Dois dias após o Palácio 17 de Julho publicar edital de licitação no valor estimado em R$ 1,5 milhão para a compra de gêneros alimentícios destinados ao tradicional Arraiá da Cidadania, o prefeito Neto (PP) admitiu publicamente que a situação financeira do município está longe de ser confortável.
Em entrevista concedida na manhã de quinta-feira (dia 12), o chefe do Executivo municipal revelou números preocupantes sobre as receitas que compõem o orçamento local.
“Eu não escondo de ninguém que a situação do município hoje não está muito boa”, afirmou Neto, que detalhou a queda significativa na arrecadação de tributos essenciais. “O ICMS [Imposto sobre Circulação de Mercadorias e Serviços], que é a maior receita nossa, nós recebemos, todos os meses, R$ 24 milhões, R$ 23 milhões, este mês eu recebi R$ 16 milhões. O ISS [Imposto Sobre Serviços] nosso alcançava a casa dos R$ 20 milhões, R$ 21 milhões, este mês eu recebi R$ 16 milhões”.
“Mesmo com todas as dificuldades financeiras, nós vamos nos virar. Aliás, estamos nos virando”, acrescentou o prefeito, destacando que a Prefeitura está em processo de cobrança ativa das dívidas municipais – entre elas, a da Unimed-VR, mencionada por ele próprio – e assegurando o compromisso de manter os salários dos servidores em dia.
Pão e circo
No entanto, a fala do prefeito destoou do recente edital publicado pela administração, que prevê a aquisição de mais de 130 mil unidades de alimentos e bebidas para abastecer o Arraiá da Cidadania – festa solidária que será realizada de 10 a 13 de julho, na Praça Brasil, na Vila Santa Cecília. Entre os itens previstos estão sete mil fardos de água sem gás, 15.260 unidades de leite condensado integral, 94 mil pães franceses e 120 mil refrigerantes caçulinha.
Criado em 2010, o Arraiá da Cidadania é um evento tradicional da cidade, com comidas típicas vendidas a preços populares (R$ 1,99), cuja renda é destinada a entidades beneficentes locais. No ano passado, a festa não foi realizada por recomendação da Justiça Eleitoral. Este ano, o prefeito confirmou a retomada da celebração, prometendo um evento “melhor do que nunca”.

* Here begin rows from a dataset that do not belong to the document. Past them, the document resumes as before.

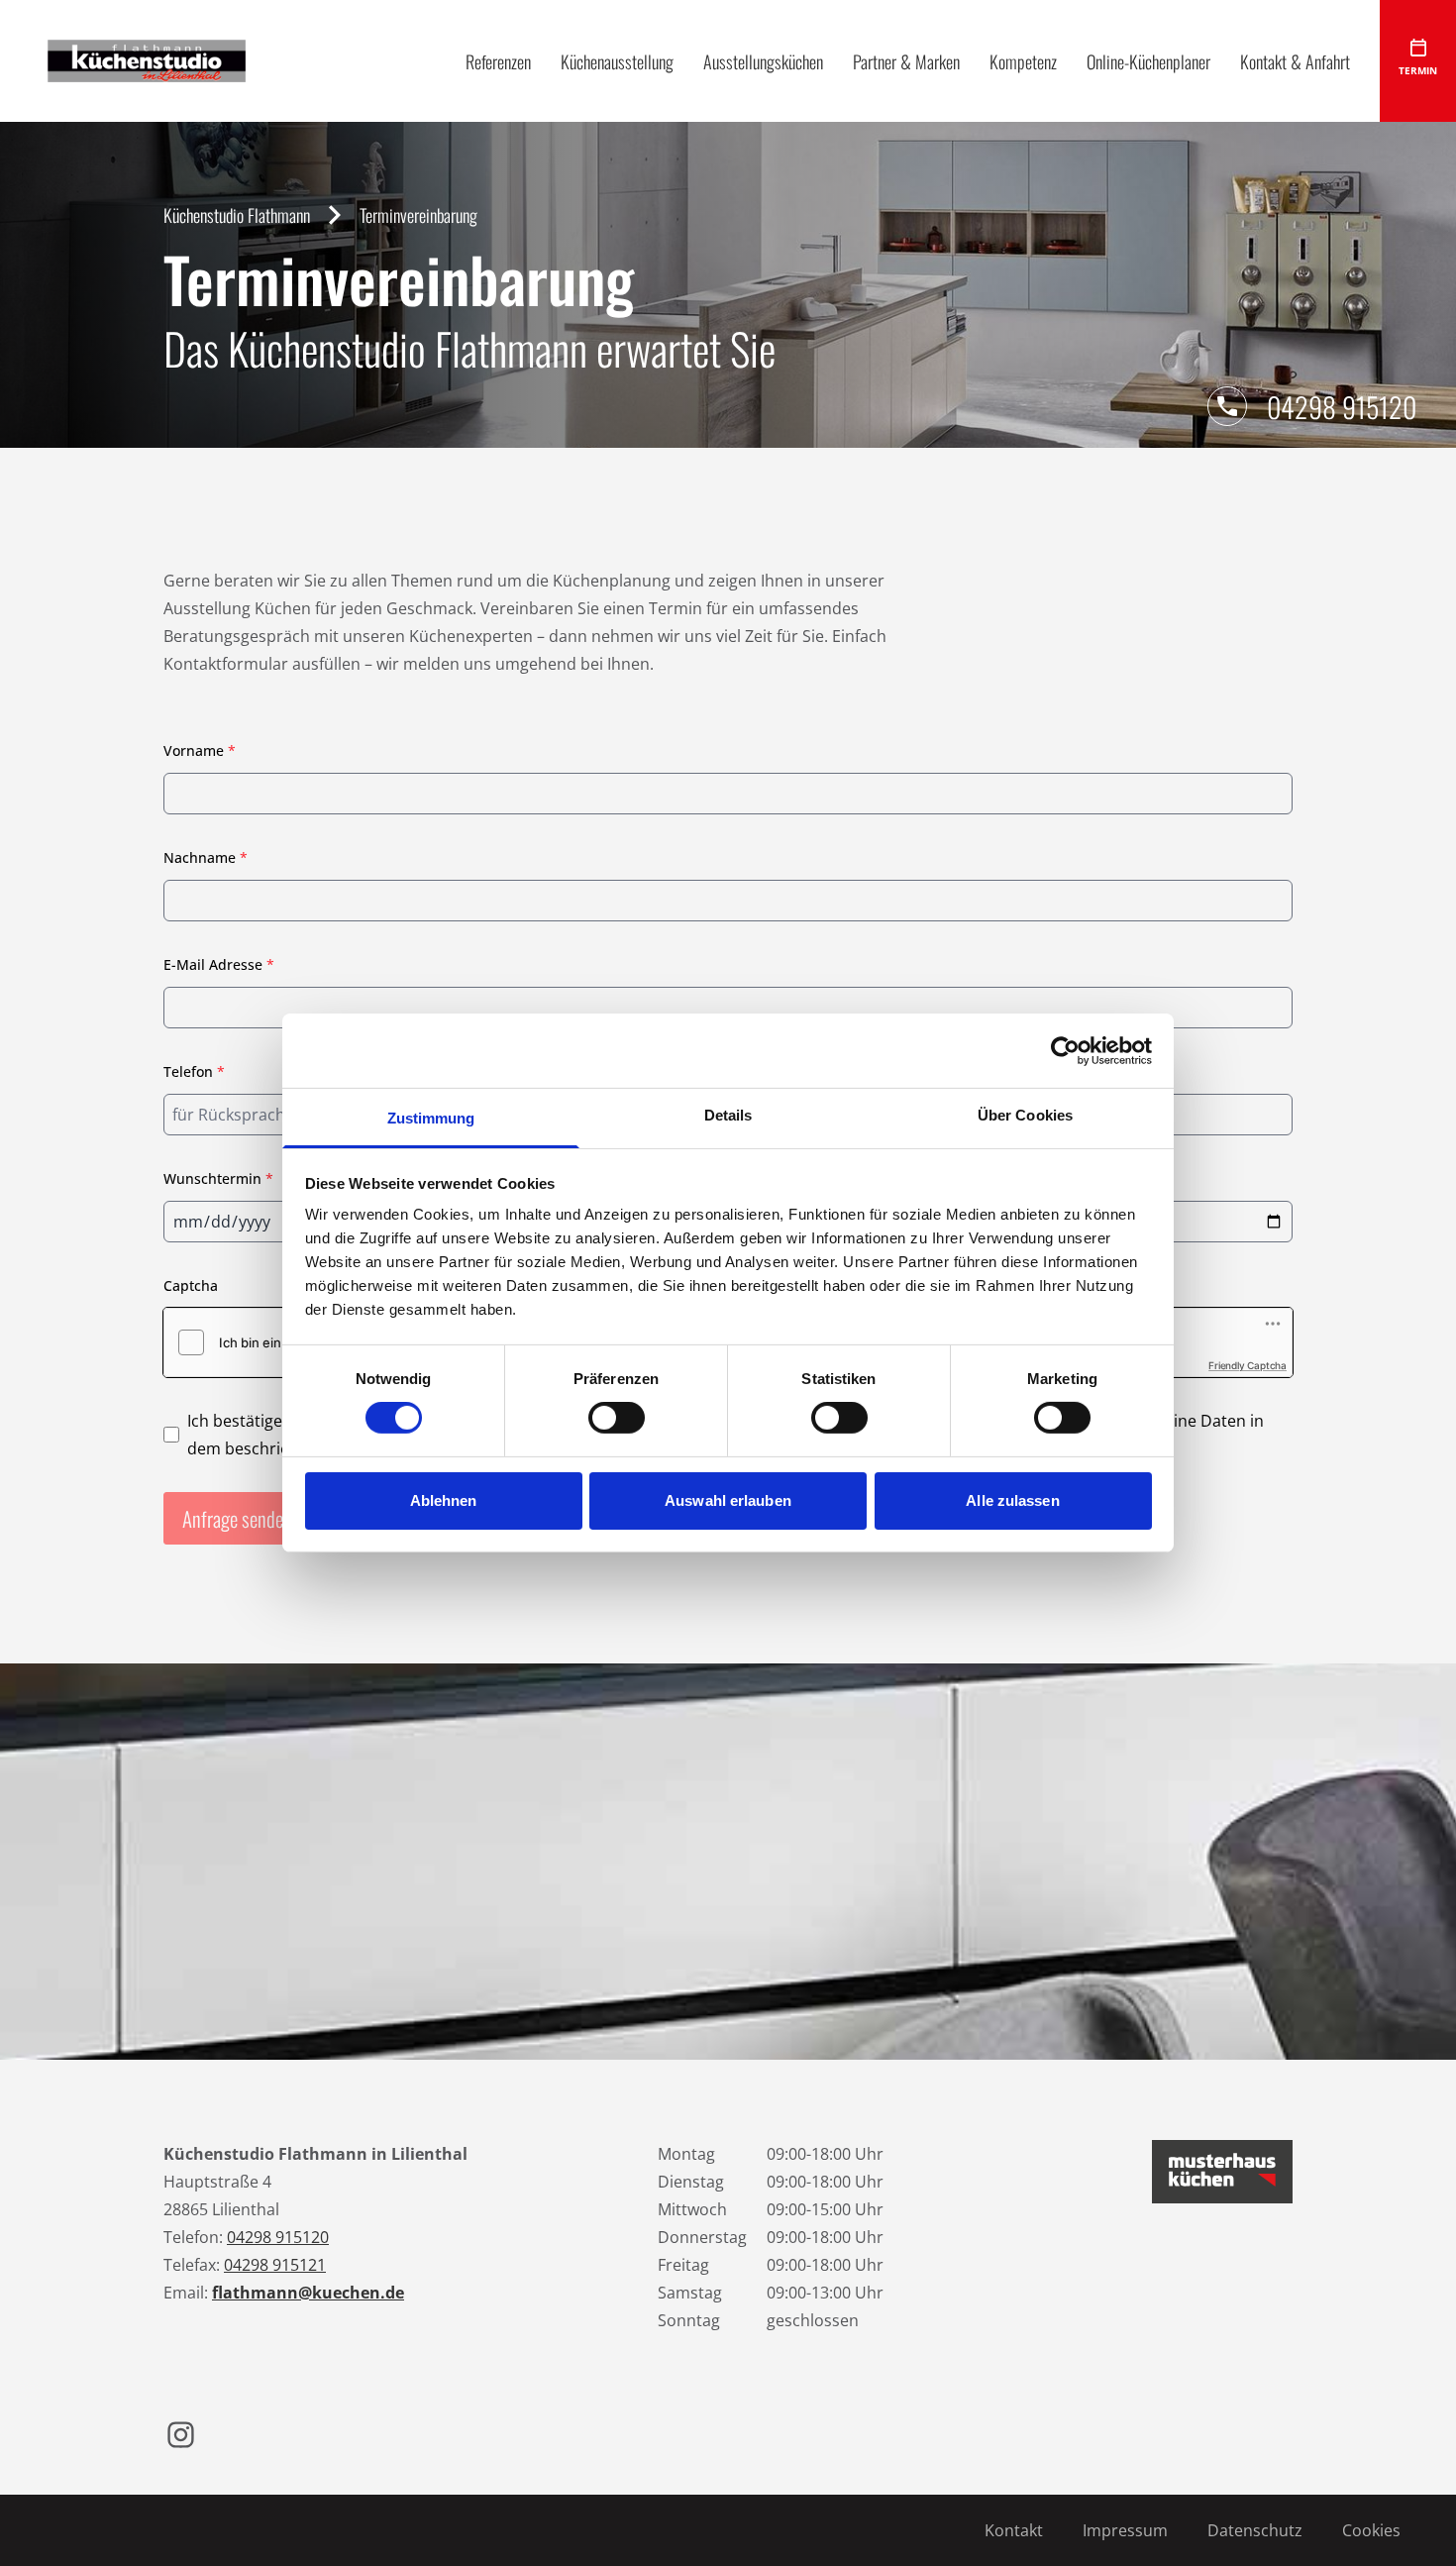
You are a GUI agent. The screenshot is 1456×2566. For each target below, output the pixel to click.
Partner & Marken (906, 61)
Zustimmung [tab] (431, 1118)
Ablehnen (443, 1500)
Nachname (205, 857)
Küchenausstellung (617, 61)
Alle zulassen (1012, 1500)
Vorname (199, 750)
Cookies (1371, 2530)
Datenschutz (1254, 2530)
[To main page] (147, 61)
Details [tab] (728, 1115)
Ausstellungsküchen (763, 61)
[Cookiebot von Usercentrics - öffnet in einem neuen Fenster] (1065, 1050)
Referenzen (498, 61)
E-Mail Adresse (218, 964)
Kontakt (1014, 2530)
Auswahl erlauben (728, 1500)
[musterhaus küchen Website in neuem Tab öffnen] (1222, 2171)
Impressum (1125, 2530)
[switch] (616, 1418)
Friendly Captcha (1247, 1365)
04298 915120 (1341, 406)
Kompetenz (1023, 61)
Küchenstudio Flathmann (236, 215)
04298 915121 (275, 2265)
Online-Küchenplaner (1148, 61)
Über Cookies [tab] (1025, 1115)
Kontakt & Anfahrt (1295, 61)
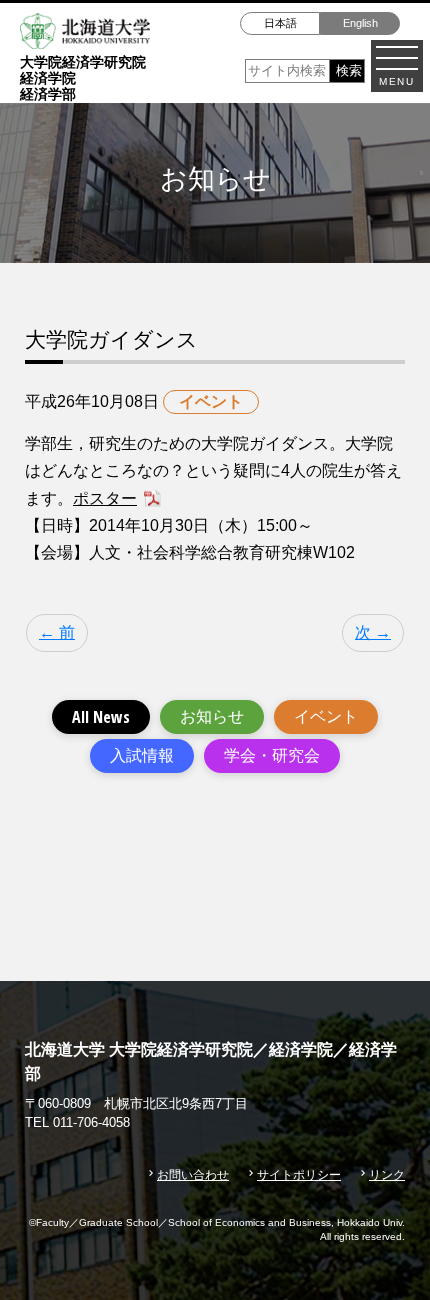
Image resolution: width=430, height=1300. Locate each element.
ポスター (105, 498)
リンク (387, 1175)
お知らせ (212, 716)
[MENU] (397, 58)
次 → (373, 632)
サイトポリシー (299, 1175)
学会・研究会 (272, 755)
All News (101, 717)
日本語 (280, 23)
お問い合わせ (193, 1175)
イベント (326, 716)
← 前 (57, 632)
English (360, 23)
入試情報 (142, 755)
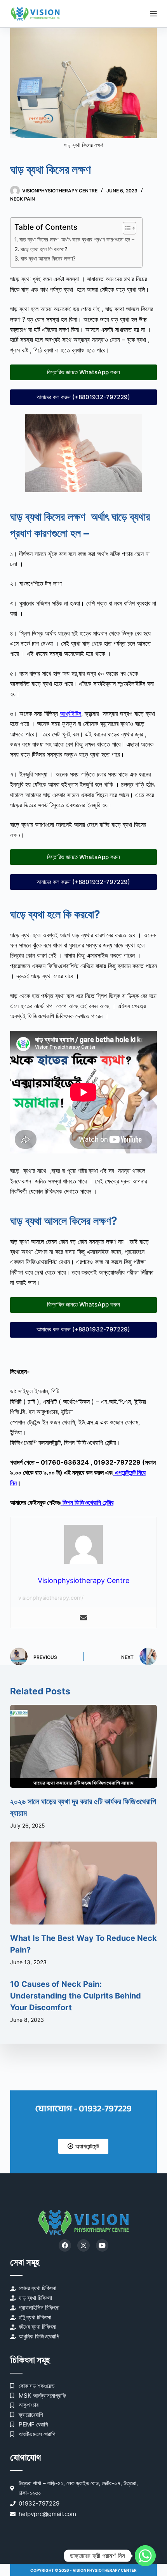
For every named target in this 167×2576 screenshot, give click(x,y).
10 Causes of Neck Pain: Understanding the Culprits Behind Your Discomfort (75, 1995)
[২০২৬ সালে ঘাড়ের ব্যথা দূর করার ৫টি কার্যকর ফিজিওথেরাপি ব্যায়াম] (83, 1746)
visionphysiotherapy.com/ (51, 1597)
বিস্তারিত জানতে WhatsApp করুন (83, 372)
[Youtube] (102, 2245)
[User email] (83, 1618)
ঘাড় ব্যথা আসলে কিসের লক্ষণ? (48, 258)
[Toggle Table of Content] (125, 228)
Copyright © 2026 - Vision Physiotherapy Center (83, 2570)
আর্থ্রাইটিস (70, 713)
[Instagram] (83, 2245)
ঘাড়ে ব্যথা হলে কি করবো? (44, 249)
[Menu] (153, 13)
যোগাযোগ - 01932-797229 (83, 2108)
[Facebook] (65, 2245)
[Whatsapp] (145, 2555)
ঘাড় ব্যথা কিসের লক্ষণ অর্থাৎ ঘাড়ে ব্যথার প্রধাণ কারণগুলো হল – (76, 239)
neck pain (22, 199)
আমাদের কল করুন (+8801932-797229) (83, 397)
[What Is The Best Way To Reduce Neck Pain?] (83, 1883)
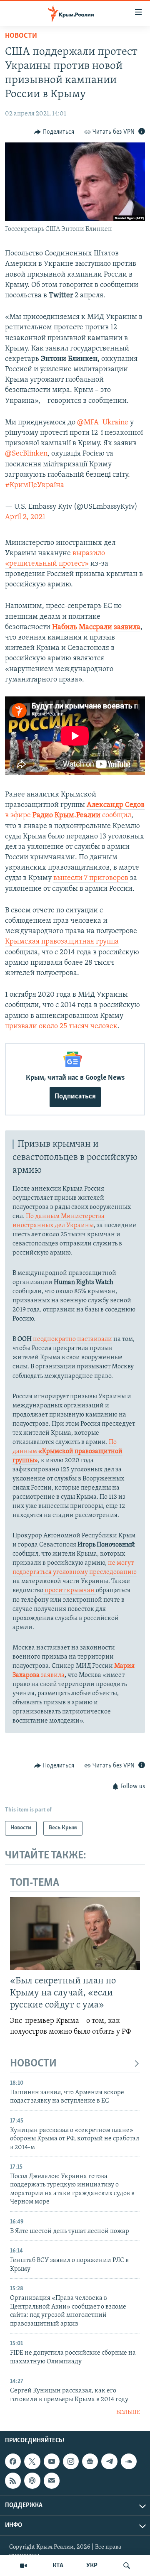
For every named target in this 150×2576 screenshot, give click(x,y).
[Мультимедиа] (23, 2565)
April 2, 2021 (25, 517)
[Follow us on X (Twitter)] (32, 2461)
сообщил (116, 815)
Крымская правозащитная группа (62, 942)
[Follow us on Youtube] (52, 2461)
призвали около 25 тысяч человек (61, 1026)
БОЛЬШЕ (128, 2412)
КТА (57, 2565)
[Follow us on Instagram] (71, 2461)
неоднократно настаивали (72, 1339)
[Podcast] (32, 2481)
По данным (67, 1451)
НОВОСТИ (33, 2063)
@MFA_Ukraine (102, 422)
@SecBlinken (26, 454)
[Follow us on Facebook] (13, 2461)
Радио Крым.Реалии (66, 815)
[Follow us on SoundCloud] (129, 2461)
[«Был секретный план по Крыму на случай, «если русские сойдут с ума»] (75, 1933)
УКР (92, 2565)
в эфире (18, 815)
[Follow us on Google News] (90, 2461)
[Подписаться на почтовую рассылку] (52, 2481)
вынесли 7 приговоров (90, 878)
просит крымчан (69, 1590)
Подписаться (75, 1096)
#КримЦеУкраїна (34, 485)
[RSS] (13, 2481)
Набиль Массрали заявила (96, 627)
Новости (21, 36)
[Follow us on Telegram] (109, 2461)
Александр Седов (116, 805)
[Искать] (126, 2565)
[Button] (54, 132)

Especialistas em finanças públicas, porém, apontam a contradição entre o discurso do prefeito sobre crise fiscal e o gasto expressivo para uma festa popular, questionando a prioridade dada à administração municipal frente ao cenário econômico adverso.
“O que a população precisa agora é de responsabilidade fiscal e transparência, não de gastos milionários em eventos enquanto serviços essenciais sofrem cortes”, afirmou o eletricista Pedro Antônio, morador da cidade. “Essa licitação mostra que o prefeito está distante da realidade das contas públicas”.
Para o professor universitário Rafael Lima, “a queda nas receitas é real e preocupante, mas isso exige uma reavaliação rigorosa das prioridades orçamentárias. Gastar R$ 1,5 milhão em alimentos para uma festa, mesmo que solidária, em um momento de crise, pode ser encarado como falta de critério”.
Atrações
O Arraiá da Cidadania, além de oferecer pratos típicos como pizza frita, cachorro-quente, salsichão, canjiquinha e feijão amigo, deve contar com atrações culturais, cujos detalhes serão divulgados pela prefeitura em breve.
A administração municipal, por sua vez, argumenta que o evento tem caráter social e representa uma importante fonte de arrecadação para as entidades assistenciais do município. Apesar das dificuldades financeiras, a gestão aposta no evento como ferramenta de mobilização solidária, ao mesmo tempo em que tenta equilibrar as contas públicas sob pressão.